Re: extracting code values from PDF?

From: vunzndi@vfemail.net
Date: Thu Oct 26 2006 - 03:45:46 CST

Next message: Jukka K. Korpela: "Re: extracting code values from PDF?"

Previous message: Olaf Dr黰mer: "Re: extracting code values from PDF?"
In reply to: Olaf Dr黰mer: "Re: extracting code values from PDF?"
Next in thread: Jukka K. Korpela: "Re: extracting code values from PDF?"
Messages sorted by: [ date ] [ thread ] [ subject ] [ author ] [ attachment ]
Mail actions: [ respond to this message ] [ mail a new topic ]

I agree with Olaf, the way to do it is to change the pdf into text. Whether
that is possible or not depends on how the pdf was made -- sometimes things are
saved in pdf as images not as characters then the only way is by OCR.
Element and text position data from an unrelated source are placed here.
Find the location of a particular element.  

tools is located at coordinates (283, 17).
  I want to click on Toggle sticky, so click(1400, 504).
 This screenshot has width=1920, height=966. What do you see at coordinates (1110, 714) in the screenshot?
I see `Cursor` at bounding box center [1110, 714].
There are many ways to get from the test to the code

How many page are you dealing with?

John Knightley

引用 Olaf Drümmer <o.druemmer@callassoftware.com>:

> Hi,
>
> jefsey@jefsey.com wrote Thu, 26 Oct 2006 03:11:35 +0200
>
> >I have a PDF document including some non-roman characters I would
> >like to obtain the code element value. Is there a tool able to do that?
> >Thank you for the tip.
> >jfc
>
>
> Programmatically this in itself is not an easy task, and as far as I
> know there is no good freeware/opensource implementation/code readily
> available.
>
> PDFlib does offer a text extraction tool kit (TET) - see www.pdflib.com
> for more info that I think would do the trick.
>
> Acrobat's API also offers access to text on a page (the SDK is publicly
> available).
>
>
> If you just need to do it occasionally/as a user you could just use
> Acrobat (recent versions work better than older ones), select the text,
> copy it to the pasteboard and then paste it into some other app that can
> give you the unicode values.
>
>
> Also: probably next month Acrobat 8 Professional will be released by
> Adobe. It contains a component called "Preflight" which in turn does
> have two features that may be of interest here:
> - a browser for the internal structure of embedded fonts (will give you
> Unicode values for glyphs in the fonts, given they are defined/can be
> established)
> - an inventory feature that (among other things) creates tables of
> glyphs for the fonts used in the PDF, together with character IDs and
> Unicode code points (and Unicode glyph names).
>
>
> For all suggestions please keep in mind that in some cases
> - it may not be possible to establish the Unicode value
> - the Unicode value may be incorrect because the information in the PDF/
> font is incorrect
>
>
> Olaf Druemmer
> callas software (which happens to be the company having developed
> Preflight for Acrobat ;-> )
>
>
>
>
>

-------------------------------------------------
This mail sent through Virus Free Email
http://www.vfemail.net

Next message: Jukka K. Korpela: "Re: extracting code values from PDF?"
Previous message: Olaf Dr黰mer: "Re: extracting code values from PDF?"
In reply to: Olaf Dr黰mer: "Re: extracting code values from PDF?"
Next in thread: Jukka K. Korpela: "Re: extracting code values from PDF?"
Messages sorted by: [ date ] [ thread ] [ subject ] [ author ] [ attachment ]
Mail actions: [ respond to this message ] [ mail a new topic ]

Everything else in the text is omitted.